═══ Estratto ═══
Le Pmi italiane non conoscono la cultura digitale
Conoscenze limitate e preconcetti sul digital i maggiori ostacoli
Potrei liquidare questo capitolo come segue:
“la comunicazione delle piccole medie imprese italiane, nella stragrande maggioranza dei casi, fa schifo.”
Ok, resisti qualche secondo all’impulso di mandarmi a quel paese, poi continua a leggere. :-)
Capisco sia facile liquidare questa frase come semplicemente provocatoria, ma posso assicurarti che potrei confutare ogni singola critica con i fatti, analizzando i singoli mezzo di comunicazione che un’azienda potesse sottopormi.
Ma volendo trovare il cosiddetto bandolo della matassa, cerchiamo di approfondire un poco di più questo argomento, partendo da quello che, con ogni probabilità, è il vero problema di fondo: la mancanza di una cultura della comunicazione.
Lo so, sembra già una di quelle frasi tecnico-umanistico- filosofiche che ho promesso di non utilizzare, infatti non lo farò, ma è un dato di fatto che non esiste in Italia , in modo diffuso, una cultura della comunicazione aziendale.
Il concetto della comunicazione della PMI italiana è più o meno il seguente:
Noi decidiamo cosa fare/dire/pubblicizzare e poi lo mostriamo agli altri.
Non ci si pone la domanda di cosa ne pensa la gente prima, non ci si pone la domanda di cosa pensa il nostro pubblico durante, quindi ancora meno ce ne occuperemo di pensare ad un messaggio adeguato e tantomeno misurarne le effettive risposte.
═══
### Esercizio breve 1
Riporta dal testo sulla comunicazione delle PMI il passo che va da "Ok, resisti qualche" a "della comunicazione aziendale.".
### Esercizio breve 2
Scrivi il seguito del testo sulla comunicazione delle PMI, riprendendo dopo la sua ultima frase.
═══ Materiale raccolto ═══
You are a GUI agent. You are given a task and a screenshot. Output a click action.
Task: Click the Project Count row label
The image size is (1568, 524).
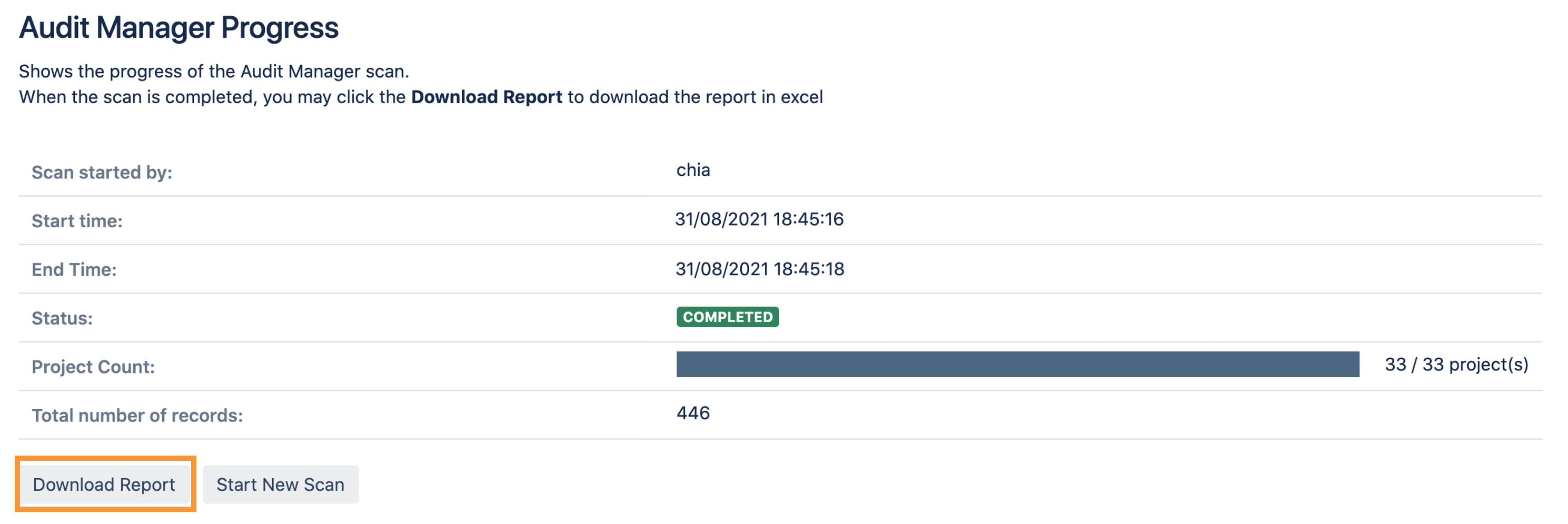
═══
### Risposta finale 1
Ok, resisti qualche secondo all’impulso di mandarmi a quel paese, poi continua a leggere. :-)
Capisco sia facile liquidare questa frase come semplicemente provocatoria, ma posso assicurarti che potrei confutare ogni singola critica con i fatti, analizzando i singoli mezzo di comunicazione che un’azienda potesse sottopormi.
Ma volendo trovare il cosiddetto bandolo della matassa, cerchiamo di approfondire un poco di più questo argomento, partendo da quello che, con ogni probabilità, è il vero problema di fondo: la mancanza di una cultura della comunicazione.
Lo so, sembra già una di quelle frasi tecnico-umanistico- filosofiche che ho promesso di non utilizzare, infatti non lo farò, ma è un dato di fatto che non esiste in Italia , in modo diffuso, una cultura della comunicazione aziendale.

### Risposta finale 2
L’importante è che “piaccia al capo”.
Beh… ho una notizia per te (e NON è una fake news): non funziona così.
Forse (e dico “forse”) poteva andar bene negli anni ’60, ma nella moderna realtà imprenditoriale è un errore clamoroso.
Il nostro interlocutore oggi non si aspetta che la notizia sia calata dall’alto, ma ne segue i singoli passaggi e, dove possibile, interviene, dibatte, comunica, con ogni mezzo a disposizione.
Prendiamo un esempio su tutti: i politici.
Al di là della fede politica di ognuno, così come delle relative opinioni negative o positive sui personaggi della politica italiana, resta il fatto che oggi la stragrande maggioranza di essi gestisce (o in realtà fa gestire…) almeno un profilo sui social network attraverso il quale, come è ovvio, sono quotidianamente attaccati, anche pesantemente.
Tempo fa ho avuto modo di entrare (professionalmente) in contatto con un politico (che non cito per motivi di privacy) che ha preferito non procedere alla creazione e mantenimento di un profilo social perché questo avrebbe significato “dover rispondere a centinaia di lamentele!”
Sì, hai letto bene, questo signore, pagato dalla collettività, ha preferito restare nell’ombra, perché non può certamente impegnare il suo prezioso tempo a rispondere alle lamentele di chi….gli paga lo stipendio.
Magari è un caso isolato, tuttavia questo è il punto chiave: è necessario mettersi in gioco, anche a costo di essere criticati.
L’imprenditore , vecchio o giovane, deve avere il coraggio di sottoporsi a questo tipo di gogna mediatica, spesso fatta da individui senza alcuna lucida cognizione di quello di cui stanno parlando.
Mi riferisco agli innumerevoli imbecilli che girano sui social networks, che sono (purtroppo) tanti e hanno totale libertà di parola.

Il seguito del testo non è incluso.